# I found this to be helpful...



## Reformed 78 (Jul 29, 2016)

Hello, I'm new to the PB.... And to Reformed Theology... 

I used to be pre-mill until after much study and consideration I made the switch to amill... I read GK Beale, Vos, Riddlebarger, Sam Storms, and listened to many teachings...

I especially found this article by Vern Poythress to be very helpful!


http://frame-poythress.org/currents-within-amillennialism/



Just want to say as well that I'm thankful for the PB and am enjoying what I'm reading!


----------



## Ryan&Amber2013 (Jul 29, 2016)

It is a pleasure to hear from you. Thanks!


----------



## PuritanCovenanter (Jul 29, 2016)

Welcome to the Puritanboard. 

I really like Cornel Venema's book 'The Promise of the Future'. You might find a used volume cheaper on Amazon but CBD had the cheapest new book price I could find.

http://www.christianbook.com/the-promise-of-the-future/cornelis-venema/9780851517933/pd/517935

Also click on signature rules in my signature and finish filling yours out. 

Thanks and Welcome to the Board. 

Be Encouraged,
Randy


----------



## Reformed 78 (Jul 29, 2016)

Okay, thanks!


----------



## arapahoepark (Jul 29, 2016)

Welcome!


----------



## Jerusalem Blade (Jul 30, 2016)

Welcome aboard, Adam!


----------



## Edward (Jul 30, 2016)

Greetings.


----------



## reaganmarsh (Jul 30, 2016)

Welcome to the PB! This is a great place to grow in your grasp of the things of God. 
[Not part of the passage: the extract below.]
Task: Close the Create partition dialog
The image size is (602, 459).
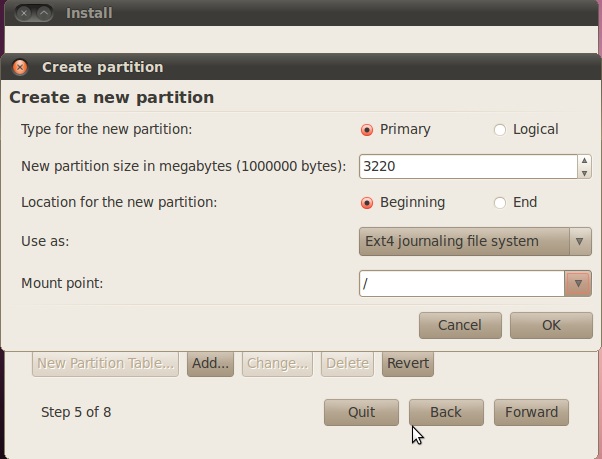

Preacher to preacher: there is some serious theological horsepower on this board. Don't be overwhelmed when your reading list grows by 10 books for every thread you browse. 

Glad you're here! 

Grace to you.


----------



## Pilgrim (Aug 1, 2016)

A PDF of Venema's book can be found here. I would think that it is posted there with permission among the multitude of other Dutch Reformed works on that site.


----------



## GulfCoast Presbyterian (Aug 1, 2016)

Welcome to the PB! 

You would probably also enjoy the Book "Biblical Eschatology" by Jonathan Menn.


----------



## zsmcd (Aug 1, 2016)

Welcome, brother.


----------



## hammondjones (Aug 1, 2016)

Howdy!

Get here fast and then take it slow!


----------